DOCUMENT
_____
Everyone knows it’s a man’s world out there (thanks James Brown) but there is none more so than the big bad world of music. From Miley’s twerking to Sinead’s slut shaming, these last months have seen an upward trajectory in the debate around gender issues within music. Rest assured that we here at Notion will be keen to keep an eye on all things sexism and there may even be some naming and shaming along the way…

Whilst recovering from the snoozefest that was the Brit Awards 2014, many people grumbled about how the cutting edge of award shows has gone completely blunt since the glory days of the Spice Girls, Jarvis Cocker’s drunken mooning and Ronnie Wood cracking on to girls less than half his age.

If this year’s Brit Awards didn’t catch your attention (and really, why would it?), then you may want to redirect your ceremonial gaze onto a slightly heavier offer – the good old NME Awards.

Attended by every skinny jean wearing music star from Haim to an extraordinarily hammered Eagulls, the event at Brixton’s O2 Academy last night saw the usual coked up and drunked up indie heroes stagger on stage to claim their middle finger shaped prizes.
_____
DATASET EXCERPT

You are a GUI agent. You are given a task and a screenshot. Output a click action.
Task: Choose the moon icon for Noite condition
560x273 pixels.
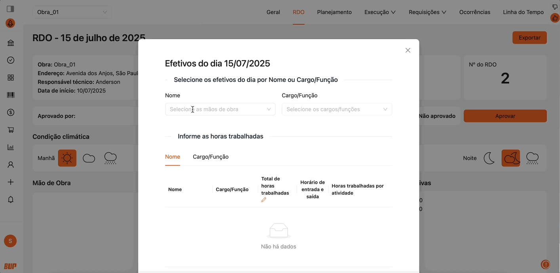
_____
EXERCISE TASK
Please repeat the music awards text word for word, from "Everyone knows it’s" up to and including "old NME Awards.".

IN RESPONSE
Everyone knows it’s a man’s world out there (thanks James Brown) but there is none more so than the big bad world of music. From Miley’s twerking to Sinead’s slut shaming, these last months have seen an upward trajectory in the debate around gender issues within music. Rest assured that we here at Notion will be keen to keep an eye on all things sexism and there may even be some naming and shaming along the way…

Whilst recovering from the snoozefest that was the Brit Awards 2014, many people grumbled about how the cutting edge of award shows has gone completely blunt since the glory days of the Spice Girls, Jarvis Cocker’s drunken mooning and Ronnie Wood cracking on to girls less than half his age.

If this year’s Brit Awards didn’t catch your attention (and really, why would it?), then you may want to redirect your ceremonial gaze onto a slightly heavier offer – the good old NME Awards.